* **Work instructions**: Filter out every line below that lacks "Switch", and copy the rest.

* **Data to use**:

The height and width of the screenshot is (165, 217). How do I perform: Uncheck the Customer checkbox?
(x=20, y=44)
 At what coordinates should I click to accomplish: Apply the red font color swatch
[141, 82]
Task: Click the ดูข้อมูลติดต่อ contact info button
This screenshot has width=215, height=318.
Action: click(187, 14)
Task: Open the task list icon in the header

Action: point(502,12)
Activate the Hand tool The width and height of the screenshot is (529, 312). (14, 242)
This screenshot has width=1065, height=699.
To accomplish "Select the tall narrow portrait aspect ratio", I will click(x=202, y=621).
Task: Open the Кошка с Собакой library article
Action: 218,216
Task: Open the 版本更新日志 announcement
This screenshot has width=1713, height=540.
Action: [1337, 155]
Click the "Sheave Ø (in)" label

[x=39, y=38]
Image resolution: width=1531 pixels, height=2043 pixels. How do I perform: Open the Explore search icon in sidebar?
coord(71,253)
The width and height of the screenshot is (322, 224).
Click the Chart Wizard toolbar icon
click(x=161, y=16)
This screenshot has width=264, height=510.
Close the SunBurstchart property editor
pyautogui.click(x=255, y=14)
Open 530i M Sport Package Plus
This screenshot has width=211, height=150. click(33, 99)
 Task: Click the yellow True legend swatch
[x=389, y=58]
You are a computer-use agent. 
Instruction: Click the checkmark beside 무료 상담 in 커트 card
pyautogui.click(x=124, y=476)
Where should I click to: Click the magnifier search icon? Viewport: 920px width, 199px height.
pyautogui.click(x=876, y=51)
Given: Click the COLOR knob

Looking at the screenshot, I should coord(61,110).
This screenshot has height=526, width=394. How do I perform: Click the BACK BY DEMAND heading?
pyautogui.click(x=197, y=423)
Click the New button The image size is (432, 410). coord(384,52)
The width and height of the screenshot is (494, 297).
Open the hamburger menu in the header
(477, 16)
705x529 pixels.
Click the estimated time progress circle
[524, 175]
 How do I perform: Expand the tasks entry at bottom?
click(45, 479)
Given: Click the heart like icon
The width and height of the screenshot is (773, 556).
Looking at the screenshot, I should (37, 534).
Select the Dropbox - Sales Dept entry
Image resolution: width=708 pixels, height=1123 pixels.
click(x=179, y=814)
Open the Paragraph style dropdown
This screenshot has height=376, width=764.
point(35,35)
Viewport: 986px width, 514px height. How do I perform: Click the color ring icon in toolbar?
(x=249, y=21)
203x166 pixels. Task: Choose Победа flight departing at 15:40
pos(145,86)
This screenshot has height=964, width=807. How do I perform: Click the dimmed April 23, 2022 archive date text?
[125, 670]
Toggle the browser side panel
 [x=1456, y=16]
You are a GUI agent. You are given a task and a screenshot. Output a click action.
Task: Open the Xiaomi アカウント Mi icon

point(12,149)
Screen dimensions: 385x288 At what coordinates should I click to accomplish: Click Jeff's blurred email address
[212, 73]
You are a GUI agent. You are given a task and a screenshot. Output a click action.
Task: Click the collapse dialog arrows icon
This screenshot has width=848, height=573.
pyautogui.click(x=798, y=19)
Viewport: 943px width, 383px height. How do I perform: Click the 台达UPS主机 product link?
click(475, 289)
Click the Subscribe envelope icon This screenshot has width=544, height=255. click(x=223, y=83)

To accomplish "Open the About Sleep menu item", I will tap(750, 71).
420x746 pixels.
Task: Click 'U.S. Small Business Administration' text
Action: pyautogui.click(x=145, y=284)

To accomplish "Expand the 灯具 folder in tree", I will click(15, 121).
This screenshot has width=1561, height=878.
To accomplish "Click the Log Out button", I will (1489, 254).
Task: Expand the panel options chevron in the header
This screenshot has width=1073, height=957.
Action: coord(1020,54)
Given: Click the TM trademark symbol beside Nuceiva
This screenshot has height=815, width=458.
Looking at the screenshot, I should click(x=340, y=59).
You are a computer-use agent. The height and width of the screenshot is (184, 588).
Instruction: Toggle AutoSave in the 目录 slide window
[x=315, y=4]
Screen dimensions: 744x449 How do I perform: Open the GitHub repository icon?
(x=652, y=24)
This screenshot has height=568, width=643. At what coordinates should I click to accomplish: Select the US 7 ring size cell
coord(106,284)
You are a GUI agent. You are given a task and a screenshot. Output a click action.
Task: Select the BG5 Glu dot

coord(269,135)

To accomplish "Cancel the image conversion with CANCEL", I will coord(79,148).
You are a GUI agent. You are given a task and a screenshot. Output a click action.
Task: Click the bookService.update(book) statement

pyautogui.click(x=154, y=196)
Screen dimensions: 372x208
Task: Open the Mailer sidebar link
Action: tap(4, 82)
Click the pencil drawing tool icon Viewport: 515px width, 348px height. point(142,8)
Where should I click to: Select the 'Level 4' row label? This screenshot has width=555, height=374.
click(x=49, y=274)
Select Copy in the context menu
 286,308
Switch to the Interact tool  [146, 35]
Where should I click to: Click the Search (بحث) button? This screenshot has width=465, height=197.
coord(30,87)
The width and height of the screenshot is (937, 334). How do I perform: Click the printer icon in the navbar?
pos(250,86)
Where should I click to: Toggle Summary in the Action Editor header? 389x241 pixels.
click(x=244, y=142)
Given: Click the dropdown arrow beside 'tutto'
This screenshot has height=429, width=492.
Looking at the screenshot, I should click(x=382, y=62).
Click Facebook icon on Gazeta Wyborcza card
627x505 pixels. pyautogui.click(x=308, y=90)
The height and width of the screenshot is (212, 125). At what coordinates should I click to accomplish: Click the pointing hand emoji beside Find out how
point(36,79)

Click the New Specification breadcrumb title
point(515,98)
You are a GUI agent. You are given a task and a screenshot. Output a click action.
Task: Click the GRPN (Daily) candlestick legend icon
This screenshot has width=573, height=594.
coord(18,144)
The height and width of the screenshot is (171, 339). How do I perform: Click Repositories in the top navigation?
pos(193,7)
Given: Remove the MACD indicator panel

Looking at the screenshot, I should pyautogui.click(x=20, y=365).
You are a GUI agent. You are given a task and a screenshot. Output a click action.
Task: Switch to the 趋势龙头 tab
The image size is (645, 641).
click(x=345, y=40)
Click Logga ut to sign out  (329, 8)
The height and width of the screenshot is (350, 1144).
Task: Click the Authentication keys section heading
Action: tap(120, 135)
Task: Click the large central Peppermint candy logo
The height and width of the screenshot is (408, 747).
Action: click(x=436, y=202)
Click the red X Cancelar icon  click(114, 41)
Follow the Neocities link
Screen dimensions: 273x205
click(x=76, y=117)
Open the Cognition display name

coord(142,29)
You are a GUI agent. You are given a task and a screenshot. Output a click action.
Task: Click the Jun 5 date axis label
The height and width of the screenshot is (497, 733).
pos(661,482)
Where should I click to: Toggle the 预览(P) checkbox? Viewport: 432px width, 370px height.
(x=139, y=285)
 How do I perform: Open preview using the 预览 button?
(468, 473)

* **Problem solution**:
Switch to the Interact tool  [146, 35]
Task: Switch to the 趋势龙头 tab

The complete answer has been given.